Freilich weiß in Tarma wie in Lima niemand zu sagen, welche Absichten der „Sendero“ verfolgt. Dass die Terrororganisation wie zu ihrer Entstehungszeit in den sechziger Jahren wieder an einigen Universitäten agitiert, steht für den Politikwissenschaftler Fabián Novak außer Frage. „Doch ohne großen Erfolg“, sagt der renommierte Forscher von der Katholischen Universität Lima im Gespräch mit der F.A.Z. Außer Frage steht für Novak aber auch, dass sich die Relikte des alten „Sendero“ nach dem Vorbild der Farc-Guerilla und rechter paramilitärischer Gruppen in Kolumbien neu formiert haben. Hier wie dort gilt es, mit Waffengewalt und Minenfeldern die Sicherheitskräfte von Anbauflächen und Laboratorien fern zu halten.

Fruchtbar: Tal bei Tarma

Ungewiss ist auch, wie viele Männer der „Sendero“ unter Waffen hat. Von wenigen hundert ist die Rede, aber diese haben sich als weitaus besser bewaffnet erwiesen als die Streitkräfte des Landes, die zum Teil noch mit Gerät aus sowjetischer Produktion hantieren müssen.

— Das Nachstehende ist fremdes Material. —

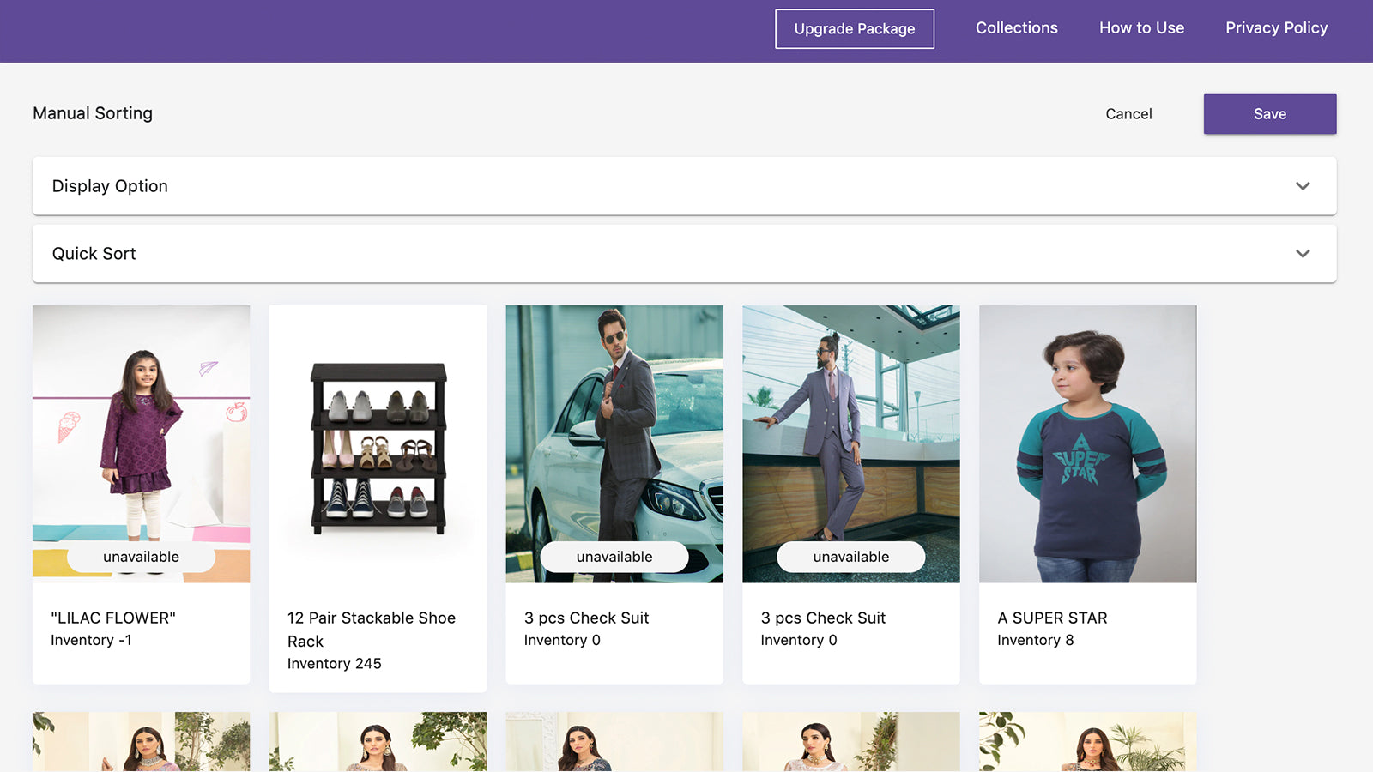Open the Collections menu item

click(x=1016, y=28)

Zu überfallartigen Anschlägen auf militärische wie zivile Ziele sowie zu Entführungen ist der „Sendero“ anscheinend jederzeit in der Lage. Nicht unwahrscheinlich ist aber, dass er schon längst Ziele verfolgt, die über die bloße Abschöpfung eines Teils des Gewinns der Produktionskette von Kokain hinausgehen. Für die Terroristen dürfte es ein leichtes sein, nach und nach in die legalen Sektoren der Wirtschaft einzudringen, die für das Funktionieren der Rauschgiftökonomie lebenswichtig sind - seien es der Bankensektor zwecks Geldwäsche und der Immobilienmarkt in Lima und anderen großen Städten des Landes, seien es die Politik sowie die Sicherheitsbehörden, um den Verfolgungsdruck möglichst gering zu halten.

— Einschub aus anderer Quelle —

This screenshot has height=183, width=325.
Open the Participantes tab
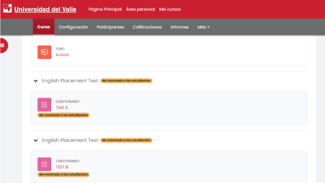tap(110, 27)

Wie weit Geld, das aus dem Rauschgifthandel stammt, schon jetzt das Geschehen im Land dominiert, zeigt vor allem der Bauboom, der vor allem die Hauptstadt Lima erfasst hat und dort die Grundstückspreise explodieren lässt. Ein untrügliches Zeichen der Unterwanderung der Politik durch die „Narcos“ ist auch der Umstand, dass sich fast ein Viertel der im vergangenen Jahr gewählten Parlamentsabgeordneten wegen finanzieller Unregelmäßigkeiten vor der Ethik-Kommission des Parlamentes verantworten müssen.

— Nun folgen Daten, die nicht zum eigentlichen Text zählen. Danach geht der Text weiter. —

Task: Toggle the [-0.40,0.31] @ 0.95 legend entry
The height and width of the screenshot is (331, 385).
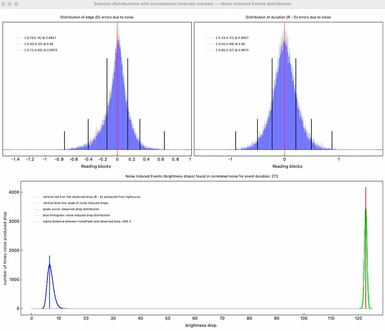Action: coord(39,44)
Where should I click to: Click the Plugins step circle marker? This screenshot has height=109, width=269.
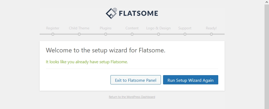(x=106, y=34)
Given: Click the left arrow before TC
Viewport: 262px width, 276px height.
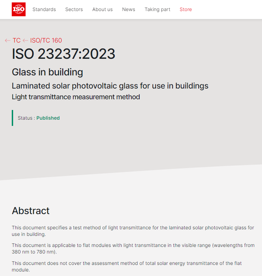Looking at the screenshot, I should [x=8, y=40].
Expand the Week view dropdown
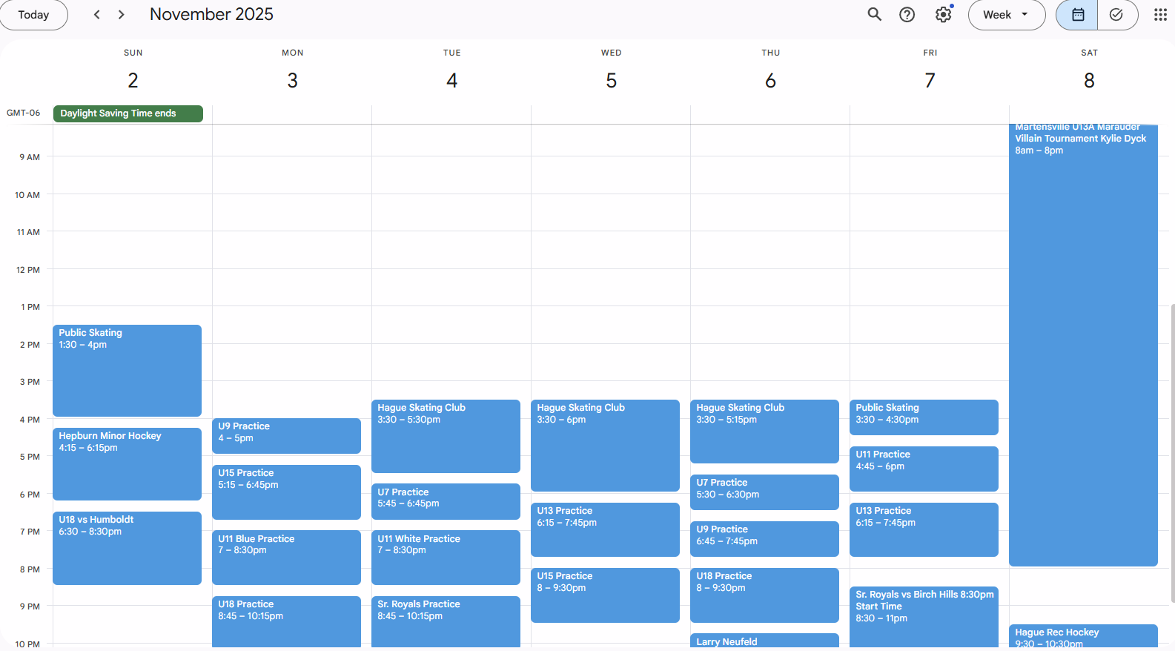 [1006, 15]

So bleibt abzuwarten, ob der Ankündigung des seit Juli vergangenen Jahres amtierenden Präsidenten Ollanta Humala Erfolg beschieden ist, er werde alles daransetzen, den Rauschgiftanbau durch die Entwicklung alternativer Einkommensquellen für die Bauern und eine unnachsichtige Bekämpfung zurückzudrängen. Denn nach den Versäumnissen der Vorgängerregierungen Toledo und García, die der Vernichtung von Kokafeldern und der Professionalisierung der Sicherheitskräfte keine Priorität gaben und die sich vieles dessen, was sie überhaupt unternahmen, von anderen Staaten finanzieren ließen, muss Präsident Ollanta Humala bald Tatkraft beweisen.

Weil mittlerweile nur noch ein Bruchteil des peruanischen Kokains für die Vereinigten Staaten bestimmt ist und die Regierung in Lima dank des stärksten Wirtschaftswachstums in ganz Südamerika über mehr Geld denn je verfügt, sieht sich Washington nicht länger in der Pflicht, die Arbeit zu tun, die die Peruaner lange Zeit selbst nicht erledigen wollten. Um so stärker hofft die peruanische Regierung auf ein stärkeres Engagement der europäischen Staaten, dem Bestimmungsort von annähernd achtzig Prozent des Kokains aus den Andentälern und dem Tiefland Perus. „Wir müssen verhindern, dass es Peru eines Tages so ergeht wie México“, sagt der peruanische Verteidigungsminister Pedro Catariano im Gespräch mit dieser Zeitung. Das Problem scheint erkannt.